### Task inputs
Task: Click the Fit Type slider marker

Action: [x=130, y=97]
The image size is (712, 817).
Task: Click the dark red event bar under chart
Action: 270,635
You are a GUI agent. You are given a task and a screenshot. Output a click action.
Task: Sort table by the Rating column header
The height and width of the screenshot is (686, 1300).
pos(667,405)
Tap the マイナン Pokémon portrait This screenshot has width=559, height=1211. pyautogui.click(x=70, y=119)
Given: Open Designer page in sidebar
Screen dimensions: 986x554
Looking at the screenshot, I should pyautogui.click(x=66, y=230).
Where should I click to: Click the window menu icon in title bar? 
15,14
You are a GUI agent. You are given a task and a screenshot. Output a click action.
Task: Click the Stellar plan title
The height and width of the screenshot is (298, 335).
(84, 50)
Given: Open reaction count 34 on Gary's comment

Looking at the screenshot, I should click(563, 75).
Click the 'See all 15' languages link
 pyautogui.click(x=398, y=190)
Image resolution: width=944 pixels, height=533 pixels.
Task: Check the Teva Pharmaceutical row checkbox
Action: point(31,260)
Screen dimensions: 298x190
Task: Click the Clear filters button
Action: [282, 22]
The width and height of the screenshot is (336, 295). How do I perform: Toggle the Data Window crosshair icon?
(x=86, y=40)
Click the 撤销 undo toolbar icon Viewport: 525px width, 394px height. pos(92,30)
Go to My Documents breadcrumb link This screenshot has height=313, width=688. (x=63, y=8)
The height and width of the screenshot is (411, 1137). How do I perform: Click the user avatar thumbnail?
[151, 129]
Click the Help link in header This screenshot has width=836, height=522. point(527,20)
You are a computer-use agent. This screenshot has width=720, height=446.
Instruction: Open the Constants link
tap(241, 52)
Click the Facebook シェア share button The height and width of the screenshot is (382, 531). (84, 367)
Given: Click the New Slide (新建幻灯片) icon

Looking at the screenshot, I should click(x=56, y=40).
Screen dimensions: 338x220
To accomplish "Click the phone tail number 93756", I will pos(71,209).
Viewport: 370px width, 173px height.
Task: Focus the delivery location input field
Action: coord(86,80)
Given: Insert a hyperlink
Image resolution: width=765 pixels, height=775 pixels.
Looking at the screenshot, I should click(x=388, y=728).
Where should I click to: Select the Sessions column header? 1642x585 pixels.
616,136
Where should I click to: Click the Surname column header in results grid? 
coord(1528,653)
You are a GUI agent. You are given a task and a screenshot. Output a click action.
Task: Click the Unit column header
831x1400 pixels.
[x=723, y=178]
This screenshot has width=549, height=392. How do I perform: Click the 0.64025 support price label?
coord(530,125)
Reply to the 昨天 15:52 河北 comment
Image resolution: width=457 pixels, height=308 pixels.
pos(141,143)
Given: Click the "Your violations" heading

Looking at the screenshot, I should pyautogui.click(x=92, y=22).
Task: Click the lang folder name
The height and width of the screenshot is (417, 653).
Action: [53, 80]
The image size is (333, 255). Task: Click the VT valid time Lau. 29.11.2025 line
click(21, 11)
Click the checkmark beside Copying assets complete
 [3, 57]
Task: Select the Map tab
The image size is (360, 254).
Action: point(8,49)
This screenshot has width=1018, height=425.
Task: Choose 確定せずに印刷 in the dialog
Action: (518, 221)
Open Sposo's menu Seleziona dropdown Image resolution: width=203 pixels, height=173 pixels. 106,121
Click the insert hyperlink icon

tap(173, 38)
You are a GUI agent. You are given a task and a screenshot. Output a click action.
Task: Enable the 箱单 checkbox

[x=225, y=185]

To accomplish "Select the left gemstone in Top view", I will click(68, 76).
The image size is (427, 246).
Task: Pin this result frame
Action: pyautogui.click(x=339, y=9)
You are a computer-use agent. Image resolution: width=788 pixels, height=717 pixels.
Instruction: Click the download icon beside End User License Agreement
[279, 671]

### Problem
Of the lines above, retype only those from the line containing "Given: Click the New Slide (新建幻灯片) icon" through the line containing "Task: Click the lang folder name", including both, exactly.

### Exercise answer
Given: Click the New Slide (新建幻灯片) icon

Looking at the screenshot, I should click(x=56, y=40).
Screen dimensions: 338x220
To accomplish "Click the phone tail number 93756", I will pos(71,209).
Viewport: 370px width, 173px height.
Task: Focus the delivery location input field
Action: coord(86,80)
Given: Insert a hyperlink
Image resolution: width=765 pixels, height=775 pixels.
Looking at the screenshot, I should click(x=388, y=728).
Where should I click to: Select the Sessions column header? 1642x585 pixels.
616,136
Where should I click to: Click the Surname column header in results grid? 
coord(1528,653)
You are a GUI agent. You are given a task and a screenshot. Output a click action.
Task: Click the Unit column header
831x1400 pixels.
[x=723, y=178]
This screenshot has width=549, height=392. How do I perform: Click the 0.64025 support price label?
coord(530,125)
Reply to the 昨天 15:52 河北 comment
Image resolution: width=457 pixels, height=308 pixels.
pos(141,143)
Given: Click the "Your violations" heading

Looking at the screenshot, I should pyautogui.click(x=92, y=22).
Task: Click the lang folder name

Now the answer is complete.